Today, it's the same, but we are in lockdown.


I'm sitting in my tv room, looking through the window.


The same place where I was sitting back then and with the same amount of clothes

It's cloudy, and raindrops are splashing on the window. The mountain villages far in the distance and the buildings around my flat seem nearer today.


It reminds me the words of my favorite singer - Alexandra:


Grau zieht der Nebel. Durch die menschenleere Stadt ("The gray fog moves through the deserted city.)

13 years later, she's still one of my favorite singers

A screenshot of her playlist from my computer
A screenshot of her playlist from my computer

The sky, the earth, and the city all seem to blend together. I long for warmer times, but I realize that a gray day is probably perfect for my first blog post.


It takes a lot of nerve to think that my life can be of any interest to strangers. Sure, I'd like to believe that I'm unique and that I've so much to offer to the world.


The truth of the matter is the exact opposite.


Like you, I live and struggle to exist in an ever-changing world, and one day I'll die without even achieving the bare minimum of what I'd hoped for.


So, why do I even tire you with my thoughts?


Despite the above, I believe that my life and how I grew up will convince you that I am special, unique, and have achieved a lot.


I'm sure that if you can't be convinced of the above, then at least, I have managed to convince you that I'm arrogant beyond imagination but also honest.


I promise to provide a lot of both attributes in the months to come.
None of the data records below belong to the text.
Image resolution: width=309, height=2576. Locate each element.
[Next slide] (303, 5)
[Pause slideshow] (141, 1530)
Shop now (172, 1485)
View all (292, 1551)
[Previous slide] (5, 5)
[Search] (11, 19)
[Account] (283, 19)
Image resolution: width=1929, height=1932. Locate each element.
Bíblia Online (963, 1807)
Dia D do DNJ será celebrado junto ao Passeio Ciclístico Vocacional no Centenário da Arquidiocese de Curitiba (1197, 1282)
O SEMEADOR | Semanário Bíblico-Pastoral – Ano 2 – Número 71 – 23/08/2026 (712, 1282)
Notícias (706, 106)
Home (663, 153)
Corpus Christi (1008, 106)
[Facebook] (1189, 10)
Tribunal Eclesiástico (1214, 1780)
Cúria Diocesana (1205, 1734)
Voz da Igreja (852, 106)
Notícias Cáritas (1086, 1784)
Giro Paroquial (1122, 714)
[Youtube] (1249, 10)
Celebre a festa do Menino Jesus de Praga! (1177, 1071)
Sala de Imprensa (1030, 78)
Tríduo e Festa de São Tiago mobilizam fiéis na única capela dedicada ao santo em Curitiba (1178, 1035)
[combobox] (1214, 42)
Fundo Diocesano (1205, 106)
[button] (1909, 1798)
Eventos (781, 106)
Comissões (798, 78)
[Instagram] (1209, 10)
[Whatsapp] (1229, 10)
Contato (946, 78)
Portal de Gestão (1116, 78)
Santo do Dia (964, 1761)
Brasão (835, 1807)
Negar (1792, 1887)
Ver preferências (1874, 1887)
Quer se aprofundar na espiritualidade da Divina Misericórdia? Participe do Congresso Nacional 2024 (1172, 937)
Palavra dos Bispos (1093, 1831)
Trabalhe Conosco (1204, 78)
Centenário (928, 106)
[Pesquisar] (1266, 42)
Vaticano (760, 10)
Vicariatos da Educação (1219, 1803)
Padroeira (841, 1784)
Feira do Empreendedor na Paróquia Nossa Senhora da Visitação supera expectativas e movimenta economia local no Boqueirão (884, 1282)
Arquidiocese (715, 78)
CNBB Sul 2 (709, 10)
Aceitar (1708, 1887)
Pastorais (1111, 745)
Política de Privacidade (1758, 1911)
I broke that promise because this was the first and only article


I don't do shame.


I carry the crown of my gayness with pride. It's not a crown made of thorns like Jesus wore, nor is it the yellow Star of David from the Holocaust. It is a beautiful bouquet that I take with me everywhere I go.


This colorful bouquet symbolizes my honesty.


As for my arrogance, well, I don't do "nice," I am not "politically correct," and I bite.


So, be warned.


If you decide to follow this blog, I promise you will be mad at me many times, but I also promise that my words and sharp thoughts will make you think once or twice of truths you held eternal before.


I would definitely not write that last paragraph today.


Most of my views are not "politically correct," but you wouldn't know it from my blog. That's because, unlike 13 years ago, I seek to find what we share in common. I believe that we have far more things that we can agree upon than disagree. I aim to understand my followers and not force my views into their skull. I'm not ashamed of my beliefs, and I've shared them with many readers who addressed me directly. However, I don't want to upset you when you come to my blog. If anything, I want to make you cum when you come to my blog.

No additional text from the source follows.